A5321: Decay of HIV-1 Reservoirs in Patients on Long-Term Antiretroviral Therapy A5321: Decay of HIV-1 Reservoirs in Patients on Long-Term Antiretroviral Therapy: The ACTG HIV Reservoirs Cohort (AHRC) Study

Study Location:

Washington

Topic:

Clinicaltrials.gov Link:

https://actgnetwork.org/clinical-trials/recent-study-results

Coordinator:

Anna Wimpelberg

Enrollment:

Closed

Trial Period:

Ongoing

The study is being done to try to determine which factors contribute to the persistence of HIV (how long the virus remains) in your body over time when you are taking anti-HIV medications.  The team believed that the following may be important:

  • viral load (the amount of HIV in your blood),
  • CD4 cell count (a measure of your body’s ability to fight infection),
  • when you started taking anti-HIV medications (in relation to when you were first infected),
  • genetics (features [or traits] that you were born with),
  • the amounts of your anti-HIV medications that are in your body.

The team wanted to understand whether the level of HIV in the blood is related to activity of your immune system (your body’s infection-fighting system).
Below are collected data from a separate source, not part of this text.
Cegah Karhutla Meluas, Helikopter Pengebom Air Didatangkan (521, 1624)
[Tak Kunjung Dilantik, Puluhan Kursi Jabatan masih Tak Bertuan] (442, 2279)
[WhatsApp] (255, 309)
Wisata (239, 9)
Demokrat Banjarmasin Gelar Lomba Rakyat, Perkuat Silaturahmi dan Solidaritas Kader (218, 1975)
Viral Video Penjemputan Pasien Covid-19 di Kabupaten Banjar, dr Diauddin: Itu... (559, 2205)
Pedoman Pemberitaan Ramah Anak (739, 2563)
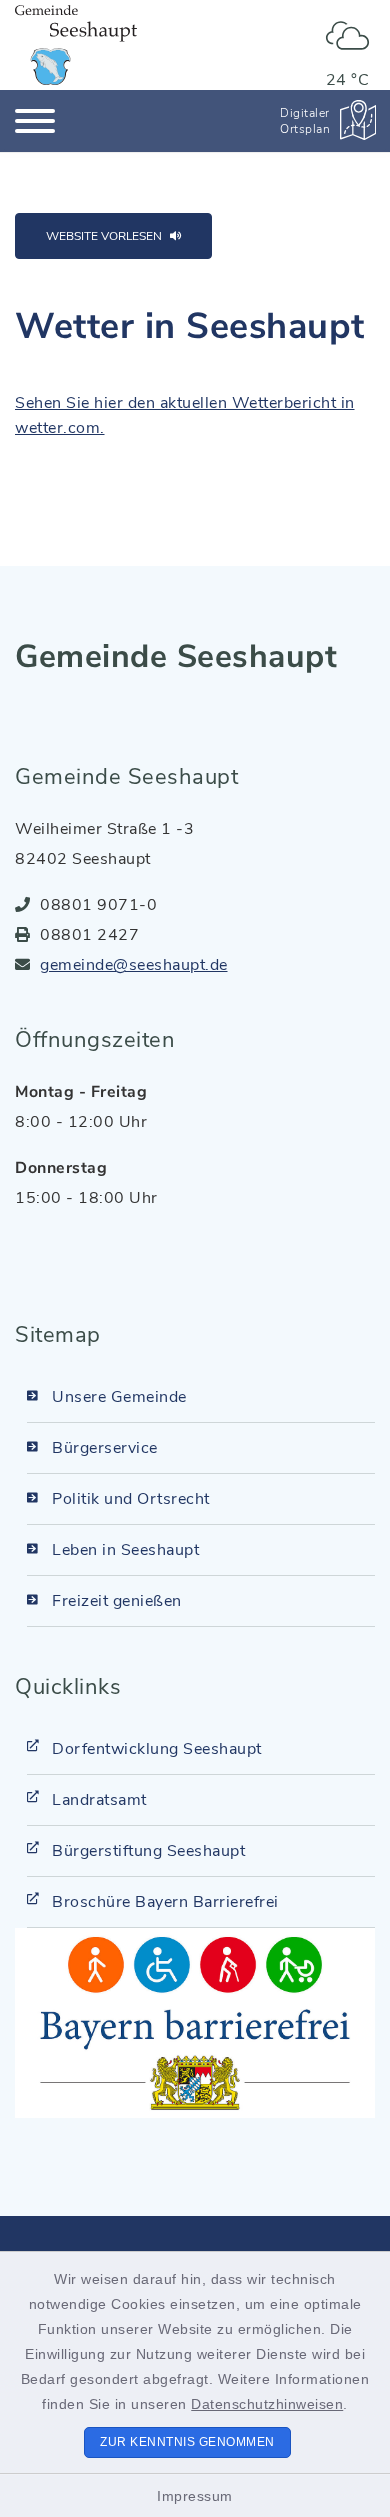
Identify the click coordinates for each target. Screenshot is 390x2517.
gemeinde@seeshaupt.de (134, 965)
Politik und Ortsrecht (131, 1499)
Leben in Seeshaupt (125, 1550)
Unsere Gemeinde (119, 1397)
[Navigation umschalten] (35, 121)
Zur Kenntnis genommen (187, 2442)
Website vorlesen (104, 236)
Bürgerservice (105, 1448)
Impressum (195, 2496)
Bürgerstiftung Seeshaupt (148, 1851)
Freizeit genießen (117, 1601)
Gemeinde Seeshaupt (176, 656)
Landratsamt (99, 1800)
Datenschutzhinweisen (267, 2404)
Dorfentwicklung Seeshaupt (157, 1749)
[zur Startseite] (76, 45)
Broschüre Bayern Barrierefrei (165, 1902)
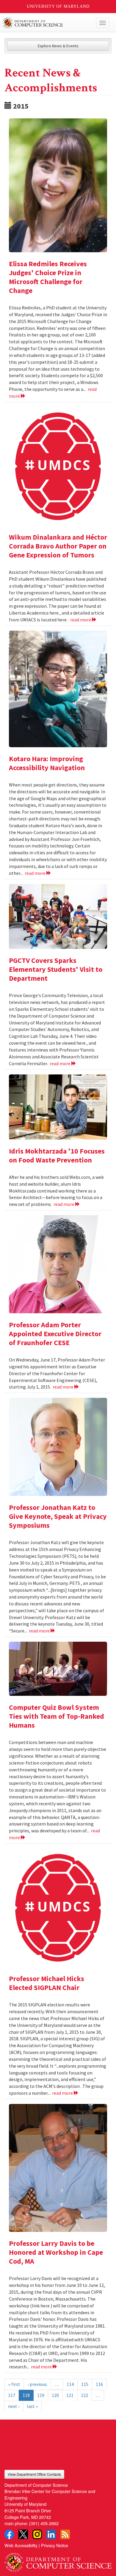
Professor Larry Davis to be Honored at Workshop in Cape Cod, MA (56, 2252)
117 (11, 2395)
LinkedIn (51, 2534)
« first (14, 2384)
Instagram (37, 2534)
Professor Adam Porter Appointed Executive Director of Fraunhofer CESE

We know from previous work that markers of immune activity that indicate ongoing inflammation in the blood are higher in people with HIV than in people who do not have HIV.  This is true even when the HIV is well controlled with medications.

In this study, it was found that people who had higher levels of inflammation and HIV before starting anti-HIV medications tended to have higher levels of inflammation and HIV using special blood tests long after they started taking anti-HIV medications, and even when they had undetectable viral loads on regular blood tests.  This is what we mean when we say “the die is cast”, e.g. what happens before starting treatment, how your body reacts to HIV before starting to take the medicines is the most important factor determining the amount of HIV left in your body when you take the medicines.  This information tells us that we need to find ways to protect the immune system as early as possible after HIV infection and limit the inflammation that develops. One way to do this would be to start anti-HIV medications as soon as possible after HIV infection.

The results we have so far also suggest we need new treatments to reduce inflammation in people with HIV, even if they have undetectable viral loads. The ACTG is studying a number of potential ways to reduce this inflammation. We hope that these future treatments will also improve health in people living with HIV. You may be interested in asking about those studies to your research nurse.